PROBLEM DETAILS: In the copy, include all of the listing exactly and none of its pictures.

EXERCISE MATERIALS:
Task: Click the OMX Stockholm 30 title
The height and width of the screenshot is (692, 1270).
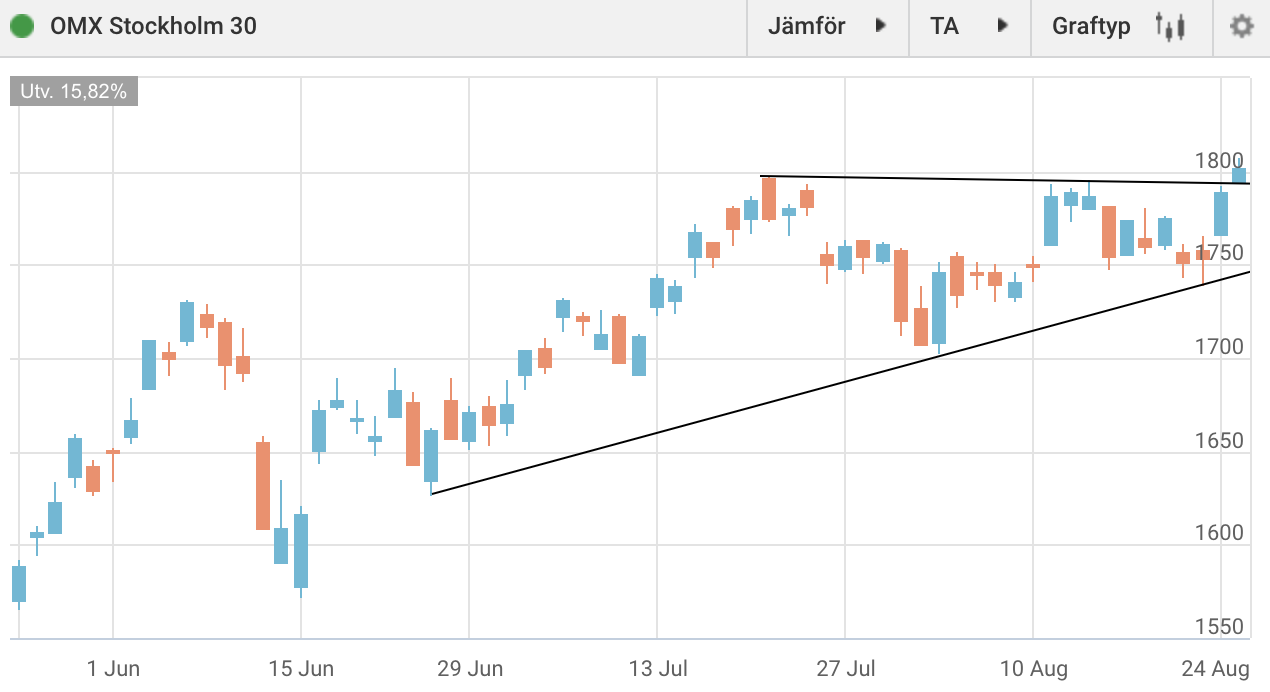Action: point(153,27)
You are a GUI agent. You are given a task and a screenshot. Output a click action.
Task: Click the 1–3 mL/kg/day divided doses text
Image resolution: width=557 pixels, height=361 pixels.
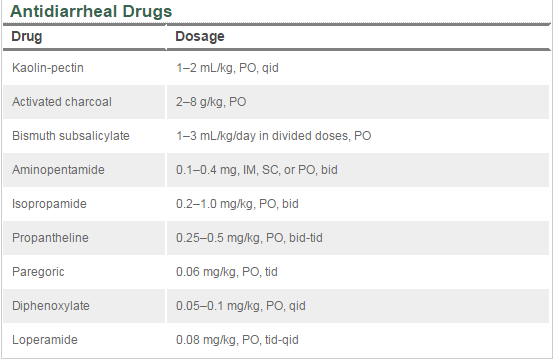pos(274,136)
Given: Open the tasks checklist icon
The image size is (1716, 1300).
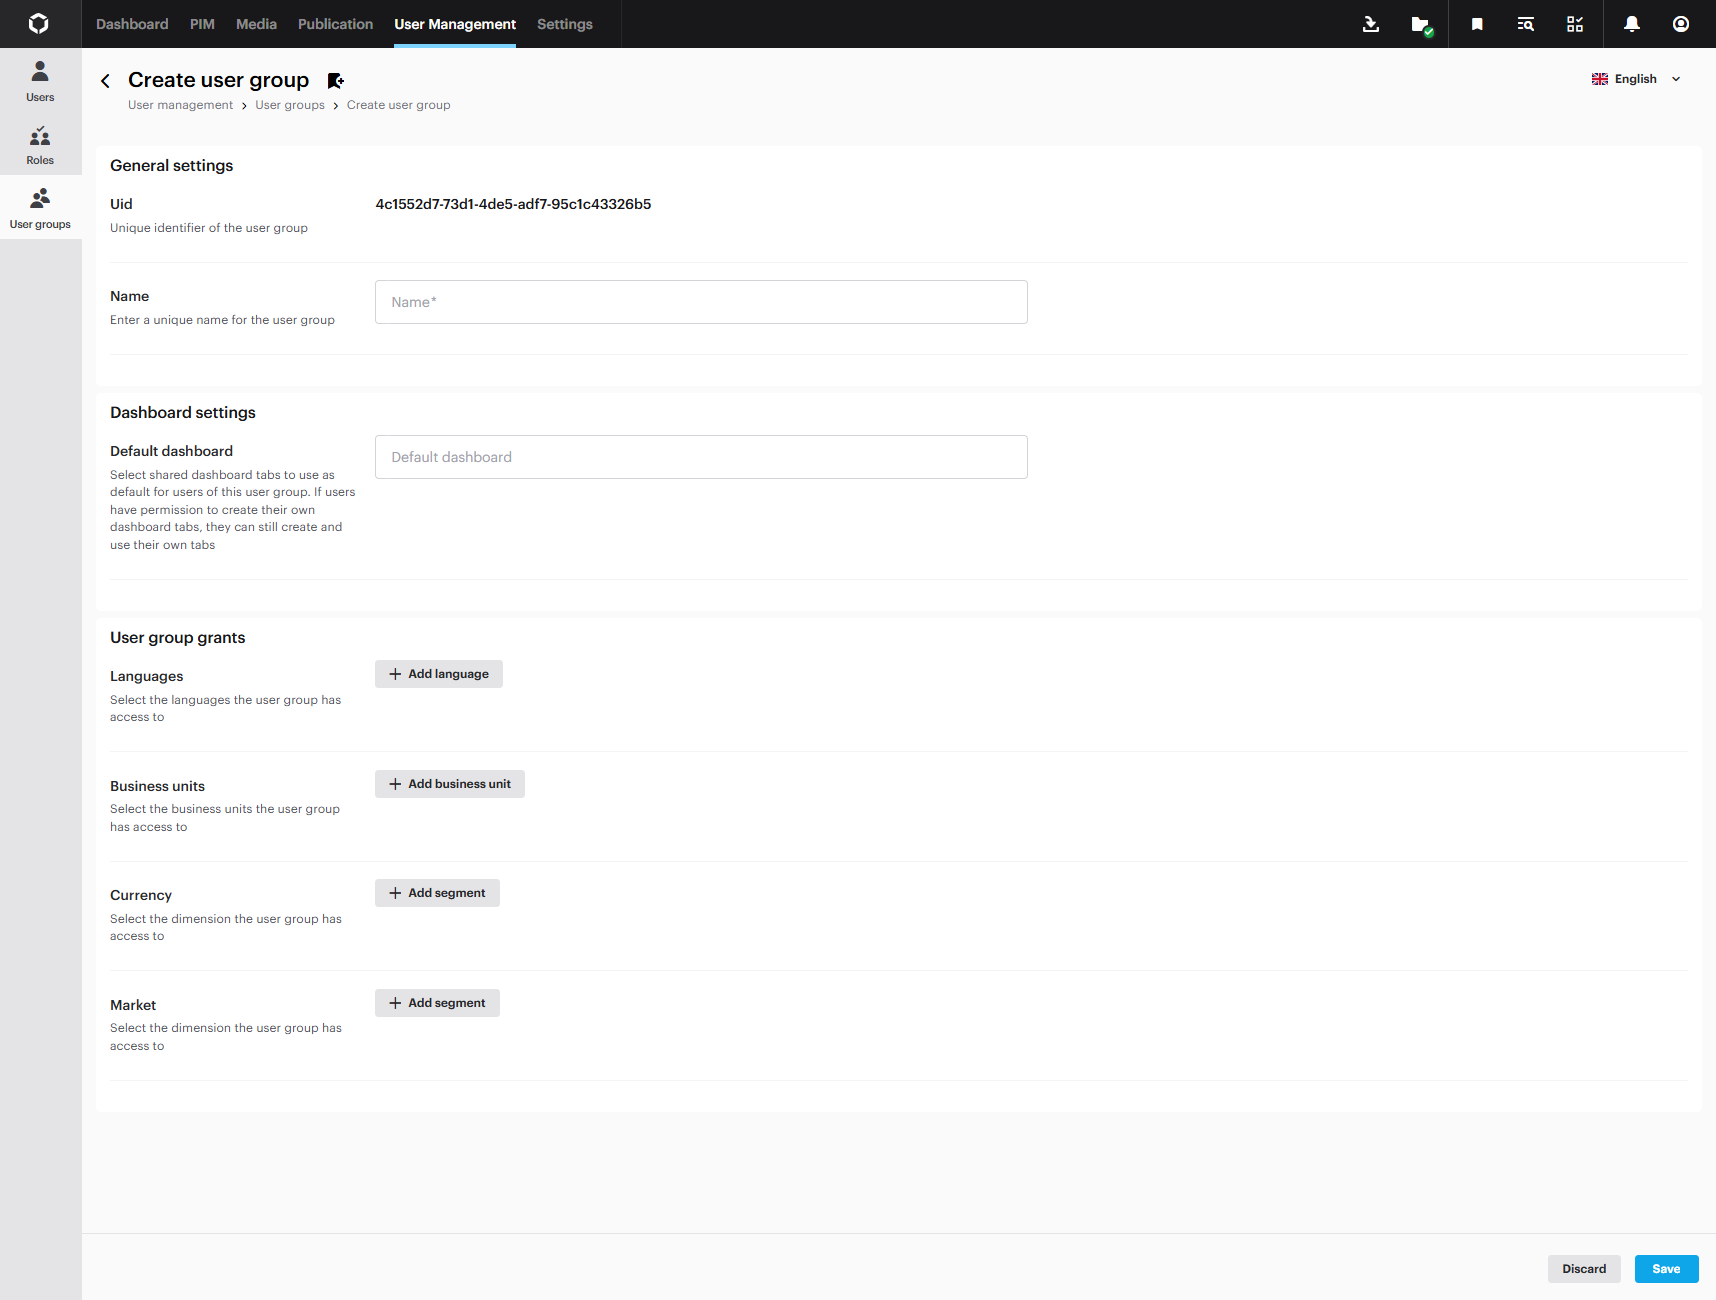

YOUR SOLUTION:
Task: Click the OMX Stockholm 30 title
The height and width of the screenshot is (692, 1270).
Action: point(153,27)
You are a GUI agent. You are given a task and a screenshot. Output a click action.
Task: Click the 1–3 mL/kg/day divided doses text
Image resolution: width=557 pixels, height=361 pixels.
pos(274,136)
Given: Open the tasks checklist icon
The image size is (1716, 1300).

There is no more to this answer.